OBJECTIVE A: In the rows, starting with the line with "Task: Click the bullet" and going on through the line with "[x=477, y=239]", switch each "pixels" to "px" and give those lines again with everything else unchanged.

DOCUMENT SEGMENT:
____
The structure of the butterfly network lends itself to a well-known (unipath) routing algorithm (Fig 3), which we later extend to the multipath case. The unipath algorithm first follows a down or down-right edge at every step, increasing the level *l* by 1 and cycling through the indices of the place-within-level. If the current node’s place-within-level matches the destination node’s at index *l*, a down edge is chosen and the place-within-level does not change. Otherwise, a down-right edge is chosen and the *l*th component of the place-within-level is flipped, after which it matches the destination. After *m* iterations of this, all levels have been visited and the place-within-level matches that of the destination. Simply following down (or up) edges will then increment (decrement) the level until the destination node is reached.

### Butterfly rewiring

Even when a butterfly topology cannot be implemented perfectly, it can still increase the attack tolerance properties of a network. Here, we simulate targeted attacks against a snapshot of the internet’s router network on January 2, 2000 [45], having 6493 nodes and 13914 edges. At each step of the simulation, betweenness centrality is recalculated and the most central node is removed. We also simulate attack on several rewired networks. The rewiring process alters the network structure to resemble a butterfly topology, without adding any additional edges. We 1. generate edges corresponding to a 9-dimensional butterfly network between the 4608 highest-degree router nodes, 2. choose a fraction *f* of those edges at random, 3. add those edges to the router network, and 4. remove an equal number of the original edges at random.

Our simulations show improved resistance to fragmentation and higher effective redundancy when even a fraction of edges have been rewired to match the butterfly topology. While the original router network fragments when about 1% of the nodes have been removed (Fig 5), this number increases to 2% with only 10% of the butterfly edges present. With 90% of the butterfly edges present the network remains unfragmented beyond the failure of the 8% most central nodes. The effective redundancy for various values of trust transitivity *h* are shown in Fig 6. The effective redundancy is calculated by collapsing nodes and edges within *h* hops of source and destination into single nodes and finding the min-cut between them, averaging over 150 source-destination pairs. For *h* = 0, the rewired version has strictly higher redundancy. For *h* > 0, the original network has higher redundancy when the number of failures is small, while the rewired network has higher redundancy beyond a crossover point. We interpret these results to suggest that even when a small number of highly central nodes have been removed from a heavy-tailed network, most nodes are still able to take advantage of the remaining hubs. As larger hubs continue to be removed, the connectivity of the network decreases until the crossover point, at which point the rewired network offers higher effective redundancy.
____
OBJECTIVE B: Duplicate the passage on butterfly networks word for word, starting with "### Butterfly rewiring" and going on through "edges at random.".
____
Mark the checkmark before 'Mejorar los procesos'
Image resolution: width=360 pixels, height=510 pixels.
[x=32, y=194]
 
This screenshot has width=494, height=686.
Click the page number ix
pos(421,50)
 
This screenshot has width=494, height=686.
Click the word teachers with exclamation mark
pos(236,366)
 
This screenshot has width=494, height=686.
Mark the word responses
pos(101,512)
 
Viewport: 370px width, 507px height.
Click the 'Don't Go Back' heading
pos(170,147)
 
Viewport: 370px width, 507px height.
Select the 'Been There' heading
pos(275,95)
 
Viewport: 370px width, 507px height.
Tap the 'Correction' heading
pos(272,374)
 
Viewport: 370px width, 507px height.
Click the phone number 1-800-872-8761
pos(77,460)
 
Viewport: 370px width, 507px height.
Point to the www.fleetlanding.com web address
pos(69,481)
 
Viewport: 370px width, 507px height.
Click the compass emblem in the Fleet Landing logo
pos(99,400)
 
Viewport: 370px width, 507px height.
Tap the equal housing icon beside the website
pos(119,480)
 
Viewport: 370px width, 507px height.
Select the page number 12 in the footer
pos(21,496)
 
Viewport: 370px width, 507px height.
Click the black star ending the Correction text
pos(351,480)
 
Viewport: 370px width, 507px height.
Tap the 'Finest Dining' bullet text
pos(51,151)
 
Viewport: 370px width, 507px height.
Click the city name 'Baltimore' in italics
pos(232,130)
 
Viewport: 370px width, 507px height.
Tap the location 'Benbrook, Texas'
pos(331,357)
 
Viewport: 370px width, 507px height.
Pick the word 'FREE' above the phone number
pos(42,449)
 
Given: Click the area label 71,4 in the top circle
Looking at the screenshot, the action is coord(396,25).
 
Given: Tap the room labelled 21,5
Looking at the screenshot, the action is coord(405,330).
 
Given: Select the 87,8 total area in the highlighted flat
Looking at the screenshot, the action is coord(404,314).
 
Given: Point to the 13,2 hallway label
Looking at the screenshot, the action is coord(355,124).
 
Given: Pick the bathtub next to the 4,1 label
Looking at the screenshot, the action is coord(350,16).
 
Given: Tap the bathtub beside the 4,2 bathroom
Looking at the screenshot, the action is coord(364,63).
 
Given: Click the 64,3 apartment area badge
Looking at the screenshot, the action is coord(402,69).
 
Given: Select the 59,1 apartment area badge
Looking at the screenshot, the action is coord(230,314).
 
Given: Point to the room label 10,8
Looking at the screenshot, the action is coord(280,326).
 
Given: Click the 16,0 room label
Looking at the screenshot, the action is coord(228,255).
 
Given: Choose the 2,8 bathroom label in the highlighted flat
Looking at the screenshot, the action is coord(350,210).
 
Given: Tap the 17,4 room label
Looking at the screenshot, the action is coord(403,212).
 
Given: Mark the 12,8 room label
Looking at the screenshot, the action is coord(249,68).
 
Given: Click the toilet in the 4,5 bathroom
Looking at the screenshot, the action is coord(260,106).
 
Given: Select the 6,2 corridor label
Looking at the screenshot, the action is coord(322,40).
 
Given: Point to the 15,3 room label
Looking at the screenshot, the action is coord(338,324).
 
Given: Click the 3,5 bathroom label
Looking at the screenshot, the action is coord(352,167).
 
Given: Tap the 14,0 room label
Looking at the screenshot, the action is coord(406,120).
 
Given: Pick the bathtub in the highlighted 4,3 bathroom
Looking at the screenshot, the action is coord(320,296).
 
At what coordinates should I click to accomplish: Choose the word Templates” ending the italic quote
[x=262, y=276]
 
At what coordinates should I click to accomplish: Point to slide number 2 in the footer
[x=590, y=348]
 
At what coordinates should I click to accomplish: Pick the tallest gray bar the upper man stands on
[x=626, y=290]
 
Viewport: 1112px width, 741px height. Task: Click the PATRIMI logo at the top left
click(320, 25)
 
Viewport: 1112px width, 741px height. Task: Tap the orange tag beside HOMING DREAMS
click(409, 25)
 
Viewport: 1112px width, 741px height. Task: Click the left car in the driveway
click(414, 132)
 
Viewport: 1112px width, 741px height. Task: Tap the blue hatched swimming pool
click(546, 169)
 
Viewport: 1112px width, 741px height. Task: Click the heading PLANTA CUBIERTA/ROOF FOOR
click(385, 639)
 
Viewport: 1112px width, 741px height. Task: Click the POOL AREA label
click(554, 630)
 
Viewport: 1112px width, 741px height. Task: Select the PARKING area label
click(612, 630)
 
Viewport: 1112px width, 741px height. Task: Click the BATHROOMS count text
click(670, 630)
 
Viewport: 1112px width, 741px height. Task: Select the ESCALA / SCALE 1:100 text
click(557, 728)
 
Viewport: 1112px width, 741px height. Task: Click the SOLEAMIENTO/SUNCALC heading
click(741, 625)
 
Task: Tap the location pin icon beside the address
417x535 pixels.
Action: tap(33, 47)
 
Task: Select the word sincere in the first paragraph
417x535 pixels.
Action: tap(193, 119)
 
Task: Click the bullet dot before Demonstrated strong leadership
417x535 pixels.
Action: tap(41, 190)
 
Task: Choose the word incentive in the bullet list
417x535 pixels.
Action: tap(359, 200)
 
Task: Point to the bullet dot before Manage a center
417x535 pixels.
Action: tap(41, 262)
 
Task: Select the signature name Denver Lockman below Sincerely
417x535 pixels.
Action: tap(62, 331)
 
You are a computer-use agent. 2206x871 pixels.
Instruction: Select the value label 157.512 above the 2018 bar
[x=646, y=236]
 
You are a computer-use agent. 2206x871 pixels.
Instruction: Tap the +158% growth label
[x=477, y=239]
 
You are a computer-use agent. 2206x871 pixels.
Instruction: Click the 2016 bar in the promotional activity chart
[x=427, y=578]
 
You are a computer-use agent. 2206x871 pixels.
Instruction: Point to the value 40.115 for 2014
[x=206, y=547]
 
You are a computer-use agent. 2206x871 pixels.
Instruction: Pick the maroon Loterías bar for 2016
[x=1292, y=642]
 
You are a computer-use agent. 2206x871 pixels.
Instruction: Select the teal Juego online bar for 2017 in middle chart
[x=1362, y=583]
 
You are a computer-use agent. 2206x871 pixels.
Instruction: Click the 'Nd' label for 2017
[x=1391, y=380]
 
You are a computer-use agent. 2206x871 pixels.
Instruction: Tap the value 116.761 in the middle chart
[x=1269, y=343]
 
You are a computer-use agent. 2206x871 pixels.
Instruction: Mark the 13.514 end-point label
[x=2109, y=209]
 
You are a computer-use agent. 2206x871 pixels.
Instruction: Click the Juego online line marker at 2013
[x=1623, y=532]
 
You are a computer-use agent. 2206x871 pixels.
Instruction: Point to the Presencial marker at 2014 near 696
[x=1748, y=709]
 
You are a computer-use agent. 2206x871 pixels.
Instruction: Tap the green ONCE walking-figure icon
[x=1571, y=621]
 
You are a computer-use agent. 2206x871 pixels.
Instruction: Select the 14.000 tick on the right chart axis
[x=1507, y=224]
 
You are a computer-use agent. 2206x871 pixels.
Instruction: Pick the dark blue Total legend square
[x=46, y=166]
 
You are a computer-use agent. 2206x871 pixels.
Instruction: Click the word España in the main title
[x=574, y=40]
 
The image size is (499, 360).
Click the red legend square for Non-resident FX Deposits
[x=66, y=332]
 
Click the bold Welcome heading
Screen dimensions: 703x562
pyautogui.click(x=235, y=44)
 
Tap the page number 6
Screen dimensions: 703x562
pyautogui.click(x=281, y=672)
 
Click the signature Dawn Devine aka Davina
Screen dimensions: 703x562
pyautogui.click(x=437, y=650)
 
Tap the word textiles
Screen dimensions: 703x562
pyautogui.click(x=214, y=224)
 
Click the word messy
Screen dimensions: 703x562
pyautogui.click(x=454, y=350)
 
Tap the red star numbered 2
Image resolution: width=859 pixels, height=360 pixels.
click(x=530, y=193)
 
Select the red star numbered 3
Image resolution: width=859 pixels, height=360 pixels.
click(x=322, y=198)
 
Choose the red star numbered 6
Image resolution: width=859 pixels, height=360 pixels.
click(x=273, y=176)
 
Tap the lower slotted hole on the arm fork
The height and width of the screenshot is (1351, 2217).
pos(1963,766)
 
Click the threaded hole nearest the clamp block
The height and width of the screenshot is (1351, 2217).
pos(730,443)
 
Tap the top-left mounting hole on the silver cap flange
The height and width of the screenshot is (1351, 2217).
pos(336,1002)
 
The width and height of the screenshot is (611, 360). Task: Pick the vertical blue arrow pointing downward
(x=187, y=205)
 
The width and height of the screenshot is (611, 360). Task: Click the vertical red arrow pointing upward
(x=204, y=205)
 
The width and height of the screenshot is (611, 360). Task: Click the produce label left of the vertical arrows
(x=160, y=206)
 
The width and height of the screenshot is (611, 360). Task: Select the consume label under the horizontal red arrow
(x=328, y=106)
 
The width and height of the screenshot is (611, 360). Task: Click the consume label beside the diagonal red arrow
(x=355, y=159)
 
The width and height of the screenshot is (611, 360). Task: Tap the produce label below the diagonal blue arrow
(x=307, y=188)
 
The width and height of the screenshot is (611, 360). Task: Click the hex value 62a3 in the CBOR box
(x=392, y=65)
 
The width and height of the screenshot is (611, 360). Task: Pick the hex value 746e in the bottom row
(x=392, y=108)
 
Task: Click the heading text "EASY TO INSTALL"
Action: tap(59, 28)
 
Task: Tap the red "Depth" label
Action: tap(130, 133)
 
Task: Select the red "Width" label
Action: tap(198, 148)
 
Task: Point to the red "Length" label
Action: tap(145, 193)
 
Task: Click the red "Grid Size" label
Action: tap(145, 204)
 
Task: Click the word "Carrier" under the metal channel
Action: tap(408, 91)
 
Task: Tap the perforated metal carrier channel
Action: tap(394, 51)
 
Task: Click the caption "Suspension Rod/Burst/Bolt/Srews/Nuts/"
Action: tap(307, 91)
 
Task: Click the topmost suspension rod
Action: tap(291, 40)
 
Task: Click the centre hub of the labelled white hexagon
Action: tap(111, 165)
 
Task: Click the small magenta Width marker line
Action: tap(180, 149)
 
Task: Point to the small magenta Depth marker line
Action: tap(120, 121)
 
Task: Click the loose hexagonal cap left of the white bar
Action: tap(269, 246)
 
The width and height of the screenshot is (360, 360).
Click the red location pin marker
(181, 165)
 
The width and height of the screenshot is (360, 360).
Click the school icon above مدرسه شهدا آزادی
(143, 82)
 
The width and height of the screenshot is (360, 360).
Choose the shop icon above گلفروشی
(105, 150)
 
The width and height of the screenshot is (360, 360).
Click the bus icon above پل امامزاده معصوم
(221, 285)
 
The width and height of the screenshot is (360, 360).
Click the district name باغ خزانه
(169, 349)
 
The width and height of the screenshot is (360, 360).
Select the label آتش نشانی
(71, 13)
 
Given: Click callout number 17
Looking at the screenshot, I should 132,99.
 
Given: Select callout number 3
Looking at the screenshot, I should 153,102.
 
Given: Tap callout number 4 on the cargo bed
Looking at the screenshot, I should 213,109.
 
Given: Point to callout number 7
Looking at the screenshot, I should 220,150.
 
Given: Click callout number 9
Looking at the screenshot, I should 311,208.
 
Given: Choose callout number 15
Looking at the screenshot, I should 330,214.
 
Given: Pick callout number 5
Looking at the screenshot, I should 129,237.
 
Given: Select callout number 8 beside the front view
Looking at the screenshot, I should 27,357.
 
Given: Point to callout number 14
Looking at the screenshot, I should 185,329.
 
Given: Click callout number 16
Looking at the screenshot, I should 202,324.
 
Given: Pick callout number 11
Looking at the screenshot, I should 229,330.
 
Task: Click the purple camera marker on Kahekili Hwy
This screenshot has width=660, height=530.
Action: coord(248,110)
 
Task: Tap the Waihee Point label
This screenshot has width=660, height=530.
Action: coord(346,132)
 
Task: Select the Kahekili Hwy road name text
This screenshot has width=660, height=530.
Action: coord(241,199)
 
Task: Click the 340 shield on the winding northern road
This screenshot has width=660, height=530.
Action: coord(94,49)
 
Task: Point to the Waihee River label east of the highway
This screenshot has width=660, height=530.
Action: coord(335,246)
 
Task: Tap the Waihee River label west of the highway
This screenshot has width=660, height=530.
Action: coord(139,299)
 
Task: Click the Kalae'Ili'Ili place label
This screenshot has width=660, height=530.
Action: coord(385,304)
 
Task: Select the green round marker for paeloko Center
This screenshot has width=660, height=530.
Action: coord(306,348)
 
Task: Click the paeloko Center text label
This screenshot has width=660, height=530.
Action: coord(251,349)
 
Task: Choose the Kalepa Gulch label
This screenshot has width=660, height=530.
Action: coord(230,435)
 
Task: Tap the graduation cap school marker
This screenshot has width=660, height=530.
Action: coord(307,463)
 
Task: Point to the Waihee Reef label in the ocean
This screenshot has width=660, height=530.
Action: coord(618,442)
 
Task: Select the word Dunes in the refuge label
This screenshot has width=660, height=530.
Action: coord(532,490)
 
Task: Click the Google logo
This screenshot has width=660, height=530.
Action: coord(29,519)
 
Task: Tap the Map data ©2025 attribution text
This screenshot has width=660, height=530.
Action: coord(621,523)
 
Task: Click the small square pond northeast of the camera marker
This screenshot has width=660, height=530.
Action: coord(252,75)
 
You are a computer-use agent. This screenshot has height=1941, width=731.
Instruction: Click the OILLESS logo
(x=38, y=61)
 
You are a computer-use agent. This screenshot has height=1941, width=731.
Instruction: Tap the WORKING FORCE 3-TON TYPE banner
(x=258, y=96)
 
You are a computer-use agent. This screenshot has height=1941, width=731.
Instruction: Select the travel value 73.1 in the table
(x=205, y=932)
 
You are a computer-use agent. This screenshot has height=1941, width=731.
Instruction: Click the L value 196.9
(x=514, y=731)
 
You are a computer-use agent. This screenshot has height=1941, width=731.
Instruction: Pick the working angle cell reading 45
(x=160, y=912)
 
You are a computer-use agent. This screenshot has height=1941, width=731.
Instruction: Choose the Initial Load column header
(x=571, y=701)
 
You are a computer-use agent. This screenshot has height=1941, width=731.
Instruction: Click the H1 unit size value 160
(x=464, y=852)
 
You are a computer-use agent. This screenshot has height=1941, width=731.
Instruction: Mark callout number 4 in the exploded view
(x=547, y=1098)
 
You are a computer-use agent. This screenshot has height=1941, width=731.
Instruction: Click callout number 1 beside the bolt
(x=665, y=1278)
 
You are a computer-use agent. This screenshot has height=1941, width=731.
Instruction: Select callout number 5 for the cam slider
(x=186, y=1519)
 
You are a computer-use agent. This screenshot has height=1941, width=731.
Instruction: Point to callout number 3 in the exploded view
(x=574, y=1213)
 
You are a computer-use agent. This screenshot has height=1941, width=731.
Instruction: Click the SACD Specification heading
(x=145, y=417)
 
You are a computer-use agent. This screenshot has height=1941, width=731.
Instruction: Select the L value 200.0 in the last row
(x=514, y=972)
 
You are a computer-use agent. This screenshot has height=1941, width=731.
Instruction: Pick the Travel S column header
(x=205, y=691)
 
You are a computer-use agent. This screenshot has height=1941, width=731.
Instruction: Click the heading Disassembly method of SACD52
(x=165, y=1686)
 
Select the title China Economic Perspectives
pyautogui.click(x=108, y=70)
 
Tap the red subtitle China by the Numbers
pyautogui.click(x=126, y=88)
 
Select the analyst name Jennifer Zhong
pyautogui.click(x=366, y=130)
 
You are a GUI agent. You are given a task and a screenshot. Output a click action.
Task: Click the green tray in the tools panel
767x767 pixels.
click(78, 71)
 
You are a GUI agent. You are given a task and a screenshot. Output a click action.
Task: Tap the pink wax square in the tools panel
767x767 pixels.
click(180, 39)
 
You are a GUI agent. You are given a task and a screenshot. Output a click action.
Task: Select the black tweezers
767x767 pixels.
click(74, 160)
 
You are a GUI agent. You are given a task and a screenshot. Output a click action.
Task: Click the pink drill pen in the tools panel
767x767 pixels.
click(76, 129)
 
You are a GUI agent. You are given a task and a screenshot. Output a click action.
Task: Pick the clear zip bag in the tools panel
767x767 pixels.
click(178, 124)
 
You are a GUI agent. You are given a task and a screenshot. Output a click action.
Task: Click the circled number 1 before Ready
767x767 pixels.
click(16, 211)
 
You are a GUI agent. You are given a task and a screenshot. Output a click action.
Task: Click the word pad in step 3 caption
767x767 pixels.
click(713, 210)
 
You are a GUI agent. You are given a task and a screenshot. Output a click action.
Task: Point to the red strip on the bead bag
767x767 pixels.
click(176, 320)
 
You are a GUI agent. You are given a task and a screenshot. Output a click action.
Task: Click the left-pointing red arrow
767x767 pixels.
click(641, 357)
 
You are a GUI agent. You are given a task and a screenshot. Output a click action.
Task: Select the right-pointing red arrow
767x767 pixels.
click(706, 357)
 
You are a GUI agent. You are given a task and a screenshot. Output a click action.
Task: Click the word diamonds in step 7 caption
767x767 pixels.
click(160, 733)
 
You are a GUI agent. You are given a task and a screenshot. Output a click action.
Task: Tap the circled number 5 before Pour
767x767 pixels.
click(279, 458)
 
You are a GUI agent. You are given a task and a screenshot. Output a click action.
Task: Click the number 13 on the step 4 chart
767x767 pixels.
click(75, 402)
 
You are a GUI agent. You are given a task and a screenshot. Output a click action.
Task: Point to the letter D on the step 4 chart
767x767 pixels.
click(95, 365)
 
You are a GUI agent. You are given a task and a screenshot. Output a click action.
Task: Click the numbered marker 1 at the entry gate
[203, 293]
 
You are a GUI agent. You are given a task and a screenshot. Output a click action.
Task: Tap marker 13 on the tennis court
____
SOLUTION A:
Task: Click the bullet dot before Demonstrated strong leadership
417x535 px.
Action: tap(41, 190)
 
Task: Choose the word incentive in the bullet list
417x535 px.
Action: tap(359, 200)
 
Task: Point to the bullet dot before Manage a center
417x535 px.
Action: tap(41, 262)
 
Task: Select the signature name Denver Lockman below Sincerely
417x535 px.
Action: tap(62, 331)
 
You are a computer-use agent. 2206x871 px.
Instruction: Select the value label 157.512 above the 2018 bar
[x=646, y=236]
 
You are a computer-use agent. 2206x871 px.
Instruction: Tap the +158% growth label
[x=477, y=239]

SOLUTION B:
### Butterfly rewiring

Even when a butterfly topology cannot be implemented perfectly, it can still increase the attack tolerance properties of a network. Here, we simulate targeted attacks against a snapshot of the internet’s router network on January 2, 2000 [45], having 6493 nodes and 13914 edges. At each step of the simulation, betweenness centrality is recalculated and the most central node is removed. We also simulate attack on several rewired networks. The rewiring process alters the network structure to resemble a butterfly topology, without adding any additional edges. We 1. generate edges corresponding to a 9-dimensional butterfly network between the 4608 highest-degree router nodes, 2. choose a fraction *f* of those edges at random, 3. add those edges to the router network, and 4. remove an equal number of the original edges at random.